第2回Ｇ７データ保護・プライバシー機関会議でのDFFT・国際データスペース議論

DFFTに関する国際状況について大変興味深い文書が出ていました。個人情報保護委員会のHPに9月7日〜8日にドイツでBfDI主催で開催された「第２回Ｇ７データ保護・プライバシー機関ラウンドテーブル会合」のことが出ていて、その下に会合成果としての「DFFTと国際データスペースの知識共有の促進（Promoting Data Free Flow with Trust and knowledge sharing for International Data Spaces、英語のみ）」というコミュニケが出ています。

令和４年９月「第２回Ｇ７データ保護・プライバシー機関ラウンドテーブル会合」 ｜個人情報保護委員会

おそらく5月のG7デジタル大臣会合宣言の附属書1「DFFTの促進のための G7 アクションプラン」の5番目に入っていた「国際データスペースの展望に関する知識の共有」の個人データ側面の活動の一環、という位置付けなのかなかと思います。来年のG7に向けて「DFFT」が段々具体化してきている動きの一つと見ることができるかもしれません。

総務省｜報道資料｜G7デジタル大臣会合の開催結果

各国が準備して議論したというテーマは以下です。

１．「Certificationを含む国際データ移転ツール」（仏CNIL、独BfDI）
２．「プライバシー強化技術（PETs）」（英ICO）
３．「非識別化（de-identification）の標準とデータ保護・プライバシー法における非識別化データの所在」（カナダOPC）
４．「データ最小化原則の再活性化と商業的監視に対応した目的・利用制限」（米FTC）
５．「AIガバナンスの倫理的・文化的モデルを設定し促進する上でのプライバシー・データ保護当局の役割」（伊Garante）

それぞれ各国の現在進行形の関心事と大きく対応しているようで、上記に関連する各国の動きとして捕捉しているものを書いておきます。

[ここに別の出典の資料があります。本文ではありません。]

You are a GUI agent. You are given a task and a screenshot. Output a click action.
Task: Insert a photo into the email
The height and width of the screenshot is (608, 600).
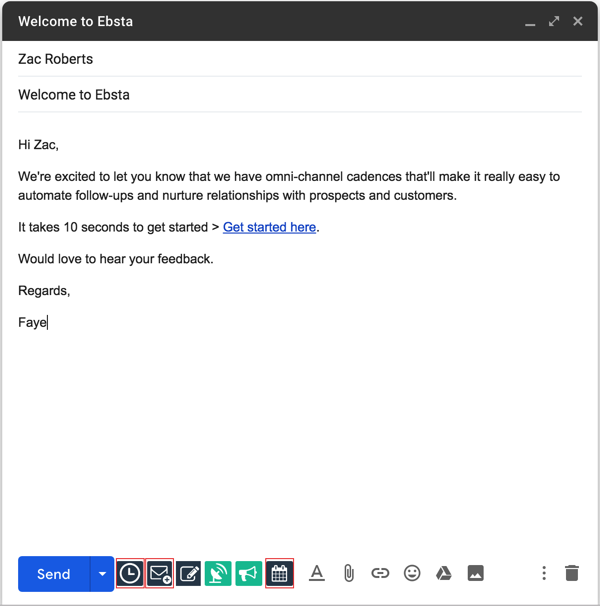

●２について、9月7日に英国ICOがPETsについてのガイダンス草案を公開しています。PETsの利用や開発・提供についての行動規範・認証制度など業界主導ガバナンス構築の呼びかけも行うとのことで、自主・共同規制的にも少し注目です。
https://ico.org.uk/about-the-ico/media-centre/news-and-blogs/2022/09/ico-publishes-guidance-on-privacy-enhancing-technologies

●３については、カナダの連邦プライバシー法改革案（C-11→C-27）で非識別データの位置付けが一つの論点になっていることと関連するのかなと思います。日本の仮名加工情報に近い議論なのかと思いきや、21条（内部利用）の他39条1項（公益系利用）、75条（再識別）など、なかなか複雑な構想のようです。
https://www.parl.ca/DocumentViewer/en/44-1/bill/C-27/first-reading
https://www.teresascassa.ca/index.php?option=com_k2&view=item&id=356:anonymization-and-de-identification-in-bill-c-27&Itemid=80

●４については、現在審議中の連邦プライバシー法案ADPPAの101条、Duty of Loyaltyの一番最初がData minimizationなので、その関係かと思います。それとリナカーンが進めているFTCの商業監視規則制定の両方と関わるのかなと思います。
http://maruyama-mitsuhiko.cocolog-nifty.com/security/2022/07/post-fb6418.html https://www.ftc.gov/legal-library/browse/federal-register-notices/commercial-surveillance-data-security-rulemaking
なおGDPRで言えば5条1項(c)のデータ最小化原則は日本法だとあまり明示的に議論になってこなかった気がするのですが、5月にPPCが出した「個人情報等の適正な取扱いに関係する政策の基本原則」の1番目がData minimizationなのを最近少し注目しています。
https://www.ppc.go.jp/files/pdf/kihongensoku.pdf

●5については、イタリアのGaranteが3月にEUのAI規則案についてコメントを出したりしていることと関わるのかなと思います。
https://www.dataguidance.com/news/italy-garante-publishes-statement-proposed-ai

●そして１が一番「元々のDFFTらしい」テーマなのですが、あまり背景は把握しておりませんでした。各国・地域で構築が進む認証メカニズム等の将来的な相互運用も視野に入れた議論のようで、フランスとドイツが共同で準備というのは面白いです。どこまで具体的になってくるのか注目してみたいと思います。